Les tiges et les feuilles de nombreuses plantes des marécages sont aussi largement utilisées pour tisser divers produits : nattes pour s’asseoir ou pour le couchage, récipients divers pour la bière ou les aliments, fils et ficelles pour de nombreuses utilisations…Pour ce faire, les tribus, de génération en génération, s’ingéniaient à former des tisserands et des artisans maîtrisant les techniques pour obtenir ces objets.

Il importe de préserver et d’encourager l’apprentissage de ces techniques de tissage et de vannerie. Ainsi, l’intégration des systèmes de savoirs traditionnels inciteront les populations à protéger et à préserver ces milieux marécageux qui leur fournissent la matière première pour exercer leur art et leur savoir-faire.

Mots-clés

savoir traditionnel, protection des ressources naturelles, eau, culture traditionnelle


, Afrique du Sud

Commentaire

Les traditions populaires de nombreux pays du Maghreb au Golfe Persique et du sud du Sahara à l’Indonésie et Madagascar appellent à la préservation de la Nature, à la conservation de la qualité environnementale et à la protection de la biodiversité. L’observation de la Nature à travers les âges a permis que se forge une connaissance empirique dans ces domaines. Des mythes se sont greffés sur cette observation et ceux-ci, par l’emploi de métaphores, inculquent les principes de protection de l’environnement, pourvoyeur de matières premières et d’aliments pour les populations. Les esprits et les marabouts au Maghreb incitent fortement au respect de l’eau et à son économie comme ils enseignent les dégâts que peut causer la sécheresse. Dans les oasis en particulier, l’eau est quasiment sanctifiée car sans elle point de dattes sur le palmier, point de légumes à son pied et point de lait chez la chèvre. Une oasis sans eau retourne aux sables du désert. Mille et un contes – mettant en jeu Ounihil et Chihili, dieux du sable et du sirocco- illustrent cette situation et appellent à travailler constamment à l’entretien des canaux et à la protection de l’oasis contre le mouvement des dunes. De même, les ghdirs – points d’eau au Sahara recueillant les eaux de pluie ou de ruissellement- sont toujours habités par des esprits auxquels il faut rendre hommage et faire des sacrifices quand on y boit ou quand les troupeaux s’y désaltèrent.

Jean Seran qui a vécu dans le Sahara tunisien rapporte que « autour des feux le soir et très tard dans la nuit, se déroulent de longues palabres au cours desquelles il est souvent question des points d’eau, préoccupation constante des gens du parcours. A leur sujet, courent des légendes où foisonnent le merveilleux ; et ce sont là les histoires préférées des enfants qui les écoutent sans se lasser jamais apprenant ainsi, sans s’en douter, à dédier un culte respectueux à l’eau, le plus précieux des biens pour un nomade. »

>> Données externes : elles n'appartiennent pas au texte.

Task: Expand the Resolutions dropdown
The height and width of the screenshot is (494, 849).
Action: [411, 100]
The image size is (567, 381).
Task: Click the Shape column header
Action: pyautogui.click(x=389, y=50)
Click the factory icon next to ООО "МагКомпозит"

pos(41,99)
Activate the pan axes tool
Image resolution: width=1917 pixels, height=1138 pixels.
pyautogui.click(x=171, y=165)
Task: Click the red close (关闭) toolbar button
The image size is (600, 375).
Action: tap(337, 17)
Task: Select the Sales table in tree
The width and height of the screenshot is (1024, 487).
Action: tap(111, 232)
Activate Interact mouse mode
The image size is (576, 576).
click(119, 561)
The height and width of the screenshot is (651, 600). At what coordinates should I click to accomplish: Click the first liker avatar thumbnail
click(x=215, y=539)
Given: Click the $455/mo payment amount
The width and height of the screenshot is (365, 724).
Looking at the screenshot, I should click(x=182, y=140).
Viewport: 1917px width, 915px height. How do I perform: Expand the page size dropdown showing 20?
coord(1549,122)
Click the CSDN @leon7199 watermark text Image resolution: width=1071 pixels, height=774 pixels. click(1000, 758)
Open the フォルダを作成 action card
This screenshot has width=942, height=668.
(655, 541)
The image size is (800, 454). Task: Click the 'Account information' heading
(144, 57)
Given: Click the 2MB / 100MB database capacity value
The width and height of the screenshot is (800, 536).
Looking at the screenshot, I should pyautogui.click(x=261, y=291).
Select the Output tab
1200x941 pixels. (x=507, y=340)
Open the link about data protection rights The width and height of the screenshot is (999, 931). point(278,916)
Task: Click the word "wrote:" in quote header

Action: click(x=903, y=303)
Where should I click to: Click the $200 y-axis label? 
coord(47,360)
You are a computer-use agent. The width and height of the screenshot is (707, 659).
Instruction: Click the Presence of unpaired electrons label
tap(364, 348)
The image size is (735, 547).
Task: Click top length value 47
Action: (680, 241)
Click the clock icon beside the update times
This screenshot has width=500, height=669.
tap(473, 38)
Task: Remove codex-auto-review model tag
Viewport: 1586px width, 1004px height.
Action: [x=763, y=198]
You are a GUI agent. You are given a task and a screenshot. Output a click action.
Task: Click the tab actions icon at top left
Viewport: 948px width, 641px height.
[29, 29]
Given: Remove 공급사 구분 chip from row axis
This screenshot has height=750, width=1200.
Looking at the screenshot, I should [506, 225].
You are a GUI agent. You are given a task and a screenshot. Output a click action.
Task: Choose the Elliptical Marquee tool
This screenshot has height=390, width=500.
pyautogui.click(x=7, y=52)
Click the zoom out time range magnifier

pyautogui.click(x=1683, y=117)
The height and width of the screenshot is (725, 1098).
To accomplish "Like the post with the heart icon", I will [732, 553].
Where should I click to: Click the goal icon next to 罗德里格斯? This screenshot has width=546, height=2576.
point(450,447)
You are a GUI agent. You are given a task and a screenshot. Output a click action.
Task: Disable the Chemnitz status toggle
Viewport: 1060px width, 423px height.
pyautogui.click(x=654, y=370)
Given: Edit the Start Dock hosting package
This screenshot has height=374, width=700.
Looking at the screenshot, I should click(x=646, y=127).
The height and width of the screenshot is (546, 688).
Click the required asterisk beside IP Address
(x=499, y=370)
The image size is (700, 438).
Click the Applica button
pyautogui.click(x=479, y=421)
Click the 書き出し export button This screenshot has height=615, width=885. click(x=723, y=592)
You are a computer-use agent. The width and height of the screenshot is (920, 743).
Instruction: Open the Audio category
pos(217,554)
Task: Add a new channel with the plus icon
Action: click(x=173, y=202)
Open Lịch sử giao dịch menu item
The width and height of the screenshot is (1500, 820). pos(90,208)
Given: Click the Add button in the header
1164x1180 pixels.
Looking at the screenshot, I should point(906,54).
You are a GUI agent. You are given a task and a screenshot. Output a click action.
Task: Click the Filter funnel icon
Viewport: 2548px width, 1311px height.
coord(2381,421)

La visée pédagogique est ici clairement mise en avant.

Pareillement, en Côte d’Ivoire, la lagune Ebrié, près d’Abidjan, est protégée par une baleine totémique. A la période de reproduction et de frai du poisson, une cérémonie haute en couleurs est organisée et les pêcheurs font entrer en grande pompe une baleine mythique dans la lagune. Lors de son séjour, aucune pêche n’est autorisée. Passée la période de reproduction, la baleine est ramenée symboliquement à la haute mer et la pêche devient licite. Entre temps, le menu fretin a grandi et la capacité de reproduction des espèces vivant dans la lagune n’est pas entamée de manière significative.

Ce qui est très proche de ce qui se passe dans le KwaZulu Natal, en Afrique du Sud. Mais Maurice Godelier a montré que chez les Baruya de Nouvelle Guinée, l’eau est toujours présente et des mythes similaires appellent à sa protection et à son respect.

Il faut donc prendre exemple sur l’Afrique du Sud qui étudie de près, scientifiquement, ces systèmes ancestraux pour les faire perdurer et en continuer l ‘application pour le plus grand bien des écosystèmes et des milieux ainsi que des populations locales.

Source

Suzanne Kok, « South Africa-Development: Using culture to save wetlands », Inter Press Service News Agency, 28 janvier 2008.

Jean Seran, « Parcours Merazig », Editions La Rapide, Tunis, 1948.

Maurice Godelier, « La production des grands hommes. Pouvoir et domination masculine chez les Baruya de Nouvelle Guinée », Fayard, Paris, 1982.